Sui mercati azionari, la settimana ha visto ritoccare nuovi massimi di ciclo. Il momentum rialzista tende ad autorinforzarsi, spingendo sempre più investitori, anche retail, ad investire in azionario, ritenendo di trovarsi in un trend di medio-lungo termine. I dati più deboli del previsto degli indici dei direttori acquisti dell’Eurozona mettono a rischio ed in dubbio lo scenario di ripresa dell’area.

Sul mercato dei cambi in settimana il dollaro ha evidenziato un comportamento ambivalente, in presenza di un rialzo del rendimento del Treasury decennale di 5 punti-base: rialzo contro yen e dollaro australiano ma ribasso contro euro e molte divise emergenti, peraltro in un quadro di volatilità invariate. Questa divergenza può essere spiegata con le prese di posizione di Ben Bernanke e Janet Yellen, volte a sganciare il tapering dal rialzo dei tassi ufficiali. Questa settimana si è verificato un peculiare e piuttosto raro movimento di irripidimento della curva dei tassi statunitensi, fatto da un calo dei rendimenti assoluti nel tratto a due anni ed un aumento, come detto sopra, nel tratto decennale. Sui cambi ciò determina che i rendimenti della liquidità non aumentino, mentre quelli a lungo termine si muovono verso la normalità di un’economia che nel 2014 potrebbe crescere del 3% in termini reali.

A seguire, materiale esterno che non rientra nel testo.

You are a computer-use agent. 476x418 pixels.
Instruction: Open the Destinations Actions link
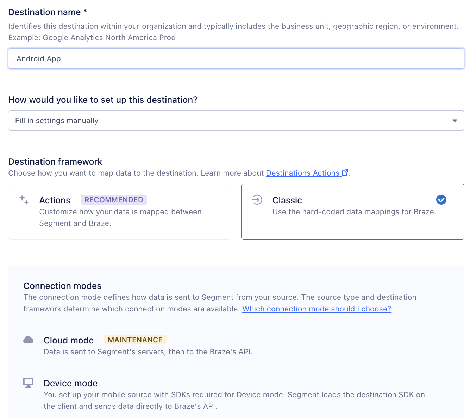(x=303, y=173)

In settimana, rally delle materie prime, guidate dall’energia. Il Brent è cresciuto del 5% nelle due ultime settimane, a causa di ennesimi problemi alla produzione libica, al momento quasi completamente ferma, e di nuovi scoppi di violenza in Iraq. Le scorte globali, fuori dagli Stati Uniti, sono su livelli bassi secondo le medie storiche, perché le crescenti incertezze sulla situazione mediorientale spingono i consumatori ad accrescere le proprie scorte prudenziali. Ciò mette pressione rialzista al Brent, la cui curva a termine ha accentuato la backwardation ed aumentato il rolling yield sul primo mese di scadenza futures.